The best feature of Andrews’s production is that it combines emotional intensity with a leavening humour. You feel the tension between Brick, a star athlete who has retreated into alcoholism, and his wife, Maggie, who yearns for the sexual pleasure they once enjoyed. As the characters kick at a birthday cake or hurl ice cubes about the stage, we also get a sense of the desperation surrounding the inheritance of the dying Big Daddy’s estate. Andrews appreciates that Williams was a comic writer. Big Daddy’s grandchildren – from Brick’s brother, Gooper, and his wife, Mae – are rightly seen as gaudily overdressed monsters strategically deployed by their parents.
Of the three main performers, however, the only real revelation comes from O’Connell’s Brick. He has the obsessiveness of the true alcoholic, his attention rigidly fixed on the four whiskey bottles prominently placed downstage. He also suggests the inwardness of a man locked into his own private world and still tormented by his denial of Skipper’s love and his own furtive wish to reciprocate it.
With Maggie, the bar is set high after stunning performances by Lindsay Duncan in the 1988 National Theatre revival and Sanaa Lathan in Debbie Allen’s all-black 2009 production. Miller gives a perfectly creditable performance and makes good use of her body: shedding her dignity, at one point she crawls towards Brick on all fours, with her posterior arched in the manner of a cat on heat. Her voice, however, doesn’t quite have the colour and range for Maggie’s demanding first-act litany of grievance. Meanwhile, Meaney clearly understands, intellectually, Big Daddy’s combination of rednecked Mississippi vulgarity and fear of encroaching death. All he lacks is the instinctive physical power that James Earl Jones brought to the role.
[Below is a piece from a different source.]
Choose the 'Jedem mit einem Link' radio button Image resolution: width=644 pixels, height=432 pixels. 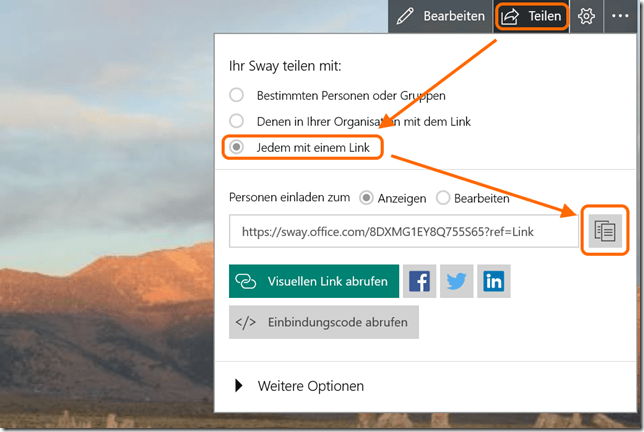237,147
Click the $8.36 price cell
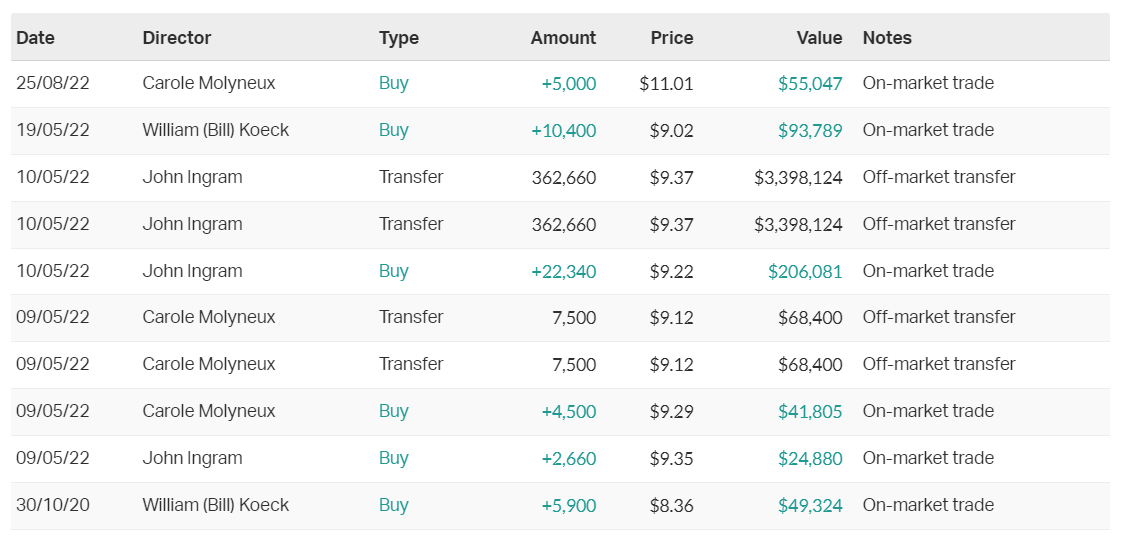Image resolution: width=1123 pixels, height=540 pixels. tap(671, 505)
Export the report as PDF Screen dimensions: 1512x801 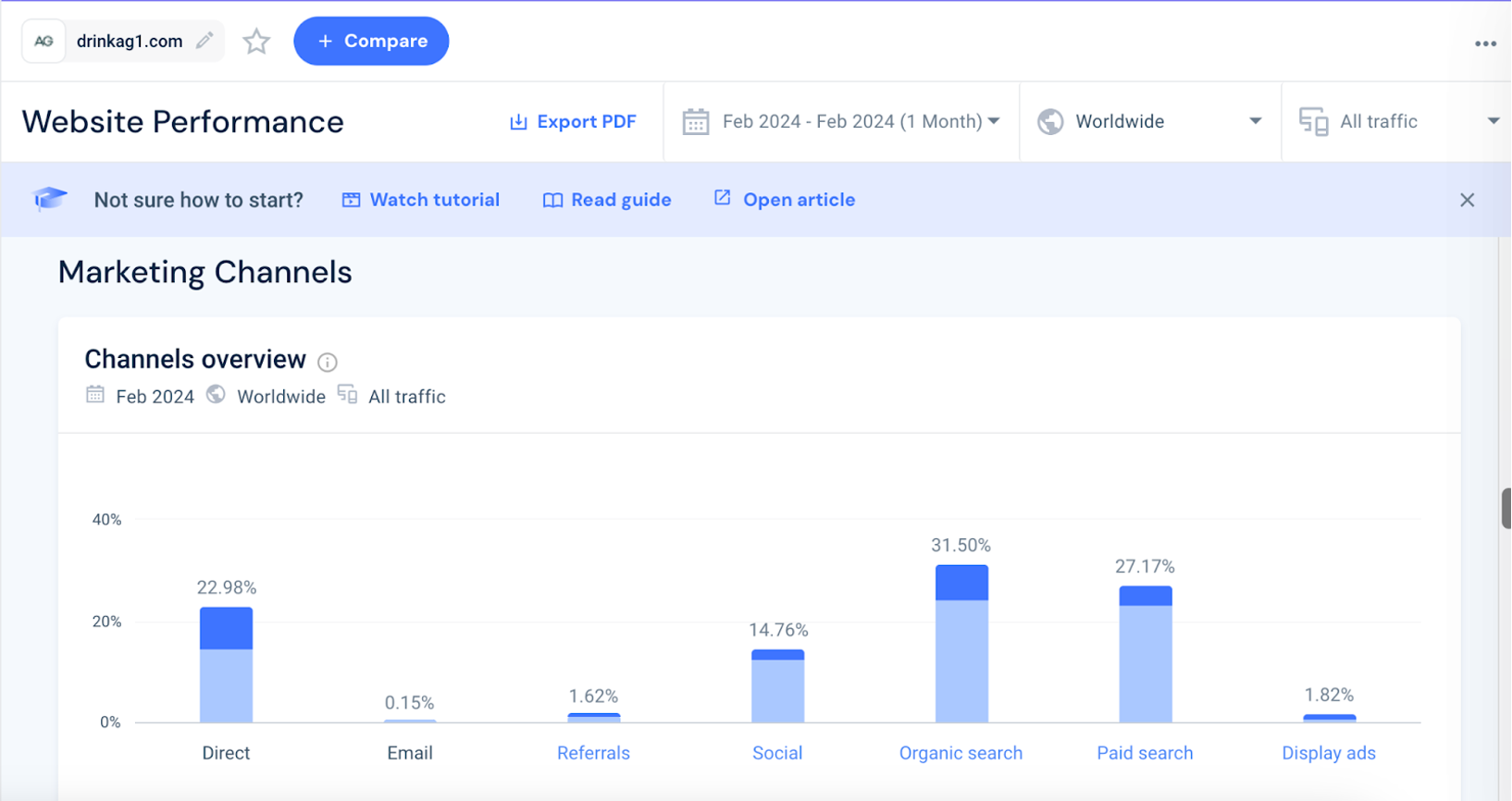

There is good support from Lisa Palfrey as a minidressed Big Mama, riding with the verbal punches, and from Hayley Squires as the eagerly acquisitive Mae, and newcomers to the play will get a sense of its stature. But, while Williams’s study of the conflict between truth and illusion may be timeless, it works best when rooted in the detailed realism of the American South in the 1950s.